Exercise description: Begin the reply with the line containing "The image size is (600, 798)." and end it with the final line of the listing, reproducing every line between exactly and adding nothing.

Source material:
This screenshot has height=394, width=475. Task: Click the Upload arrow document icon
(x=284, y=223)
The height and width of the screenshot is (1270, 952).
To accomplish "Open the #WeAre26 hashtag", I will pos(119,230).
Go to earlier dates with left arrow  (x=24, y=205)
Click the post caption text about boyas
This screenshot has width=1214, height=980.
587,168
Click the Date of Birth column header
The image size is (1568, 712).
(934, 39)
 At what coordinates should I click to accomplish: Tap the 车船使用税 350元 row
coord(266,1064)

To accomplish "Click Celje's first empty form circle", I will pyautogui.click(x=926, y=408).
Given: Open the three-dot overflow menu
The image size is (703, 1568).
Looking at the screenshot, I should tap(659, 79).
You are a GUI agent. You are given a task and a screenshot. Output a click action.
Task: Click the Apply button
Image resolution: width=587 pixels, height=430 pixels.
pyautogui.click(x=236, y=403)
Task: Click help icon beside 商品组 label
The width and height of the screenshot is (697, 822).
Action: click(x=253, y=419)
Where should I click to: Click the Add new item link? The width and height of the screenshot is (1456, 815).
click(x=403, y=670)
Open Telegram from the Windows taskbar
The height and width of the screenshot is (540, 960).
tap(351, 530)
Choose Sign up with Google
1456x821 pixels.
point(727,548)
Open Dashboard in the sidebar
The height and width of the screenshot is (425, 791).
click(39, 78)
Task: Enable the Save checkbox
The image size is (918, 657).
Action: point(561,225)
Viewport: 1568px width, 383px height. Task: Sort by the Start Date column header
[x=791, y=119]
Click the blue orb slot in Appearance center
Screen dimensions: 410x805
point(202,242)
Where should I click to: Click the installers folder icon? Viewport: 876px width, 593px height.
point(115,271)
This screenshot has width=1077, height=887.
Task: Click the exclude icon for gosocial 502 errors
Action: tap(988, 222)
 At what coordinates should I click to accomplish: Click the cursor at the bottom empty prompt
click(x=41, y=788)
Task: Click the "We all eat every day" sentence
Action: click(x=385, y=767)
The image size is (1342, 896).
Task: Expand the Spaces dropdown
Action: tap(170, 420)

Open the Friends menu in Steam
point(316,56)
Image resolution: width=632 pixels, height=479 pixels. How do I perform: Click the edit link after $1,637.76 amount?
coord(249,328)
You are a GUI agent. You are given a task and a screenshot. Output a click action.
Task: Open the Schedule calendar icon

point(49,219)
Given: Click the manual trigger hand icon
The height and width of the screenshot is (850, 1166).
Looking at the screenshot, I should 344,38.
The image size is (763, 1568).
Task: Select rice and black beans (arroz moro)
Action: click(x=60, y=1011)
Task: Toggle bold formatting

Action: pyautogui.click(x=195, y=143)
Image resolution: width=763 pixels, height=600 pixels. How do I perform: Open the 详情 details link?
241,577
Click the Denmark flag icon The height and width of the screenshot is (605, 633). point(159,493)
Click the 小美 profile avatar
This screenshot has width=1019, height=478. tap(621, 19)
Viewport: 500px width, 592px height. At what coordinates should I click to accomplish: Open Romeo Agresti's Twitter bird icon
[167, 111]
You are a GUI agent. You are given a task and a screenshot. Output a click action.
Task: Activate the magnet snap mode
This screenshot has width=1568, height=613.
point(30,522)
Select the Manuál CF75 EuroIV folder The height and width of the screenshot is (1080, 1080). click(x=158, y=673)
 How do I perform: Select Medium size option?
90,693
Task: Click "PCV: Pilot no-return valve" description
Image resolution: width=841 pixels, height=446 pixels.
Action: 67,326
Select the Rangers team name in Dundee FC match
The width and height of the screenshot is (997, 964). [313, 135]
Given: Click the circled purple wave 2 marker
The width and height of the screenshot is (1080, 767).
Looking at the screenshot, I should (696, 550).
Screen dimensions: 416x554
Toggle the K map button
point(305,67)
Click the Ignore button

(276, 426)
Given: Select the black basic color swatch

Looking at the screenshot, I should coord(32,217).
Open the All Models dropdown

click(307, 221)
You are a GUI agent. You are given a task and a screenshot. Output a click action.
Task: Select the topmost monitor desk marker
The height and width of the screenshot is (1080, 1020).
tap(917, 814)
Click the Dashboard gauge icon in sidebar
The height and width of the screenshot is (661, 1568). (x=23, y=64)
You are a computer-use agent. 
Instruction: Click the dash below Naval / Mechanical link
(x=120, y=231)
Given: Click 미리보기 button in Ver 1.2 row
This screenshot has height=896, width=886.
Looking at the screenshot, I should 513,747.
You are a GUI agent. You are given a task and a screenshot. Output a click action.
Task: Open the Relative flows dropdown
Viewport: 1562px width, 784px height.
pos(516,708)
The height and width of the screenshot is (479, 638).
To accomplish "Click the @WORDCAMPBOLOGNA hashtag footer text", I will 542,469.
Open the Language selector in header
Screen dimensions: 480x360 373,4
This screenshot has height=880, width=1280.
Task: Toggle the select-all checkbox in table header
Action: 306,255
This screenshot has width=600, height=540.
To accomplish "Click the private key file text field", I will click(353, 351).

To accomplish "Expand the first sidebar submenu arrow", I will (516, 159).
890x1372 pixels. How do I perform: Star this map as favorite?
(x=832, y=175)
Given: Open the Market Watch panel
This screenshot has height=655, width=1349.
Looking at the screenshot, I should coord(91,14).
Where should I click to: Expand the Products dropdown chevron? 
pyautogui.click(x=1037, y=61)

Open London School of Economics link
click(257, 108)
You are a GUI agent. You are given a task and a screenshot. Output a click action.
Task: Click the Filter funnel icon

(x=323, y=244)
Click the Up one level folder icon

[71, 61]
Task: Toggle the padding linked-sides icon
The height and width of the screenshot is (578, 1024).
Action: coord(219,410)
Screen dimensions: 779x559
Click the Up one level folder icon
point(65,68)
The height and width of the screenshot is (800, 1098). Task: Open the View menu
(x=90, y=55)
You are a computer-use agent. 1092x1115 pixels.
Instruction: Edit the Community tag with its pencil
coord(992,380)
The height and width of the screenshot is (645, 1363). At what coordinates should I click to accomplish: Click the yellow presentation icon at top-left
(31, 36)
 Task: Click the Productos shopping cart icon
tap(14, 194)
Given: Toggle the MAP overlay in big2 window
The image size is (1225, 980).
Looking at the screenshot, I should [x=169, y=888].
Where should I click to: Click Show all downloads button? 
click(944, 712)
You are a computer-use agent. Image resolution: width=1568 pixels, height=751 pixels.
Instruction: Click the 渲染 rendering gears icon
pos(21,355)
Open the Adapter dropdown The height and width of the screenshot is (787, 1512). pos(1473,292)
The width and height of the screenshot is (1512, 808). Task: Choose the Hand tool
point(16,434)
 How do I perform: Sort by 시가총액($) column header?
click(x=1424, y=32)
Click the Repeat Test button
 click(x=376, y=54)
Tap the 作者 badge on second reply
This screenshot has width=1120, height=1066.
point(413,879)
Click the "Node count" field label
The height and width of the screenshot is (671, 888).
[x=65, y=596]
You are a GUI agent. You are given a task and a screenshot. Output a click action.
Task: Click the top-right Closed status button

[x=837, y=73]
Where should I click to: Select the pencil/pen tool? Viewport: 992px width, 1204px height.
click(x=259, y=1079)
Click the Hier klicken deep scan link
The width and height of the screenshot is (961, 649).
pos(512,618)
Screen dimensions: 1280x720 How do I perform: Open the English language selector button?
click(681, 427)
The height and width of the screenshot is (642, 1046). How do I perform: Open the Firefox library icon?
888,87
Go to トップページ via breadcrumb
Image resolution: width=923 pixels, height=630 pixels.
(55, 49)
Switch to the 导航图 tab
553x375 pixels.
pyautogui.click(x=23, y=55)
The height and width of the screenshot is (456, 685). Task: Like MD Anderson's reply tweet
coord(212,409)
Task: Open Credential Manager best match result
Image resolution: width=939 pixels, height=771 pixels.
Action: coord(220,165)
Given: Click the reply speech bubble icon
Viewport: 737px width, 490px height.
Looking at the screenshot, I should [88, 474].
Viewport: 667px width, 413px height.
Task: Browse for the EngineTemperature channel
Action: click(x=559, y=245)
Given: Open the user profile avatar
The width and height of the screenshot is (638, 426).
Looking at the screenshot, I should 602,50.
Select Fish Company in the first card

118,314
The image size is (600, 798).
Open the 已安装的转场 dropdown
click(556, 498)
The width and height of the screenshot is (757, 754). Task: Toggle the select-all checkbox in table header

Result of the exercise:
The image size is (600, 798).
Open the 已安装的转场 dropdown
click(556, 498)
The width and height of the screenshot is (757, 754). Task: Toggle the select-all checkbox in table header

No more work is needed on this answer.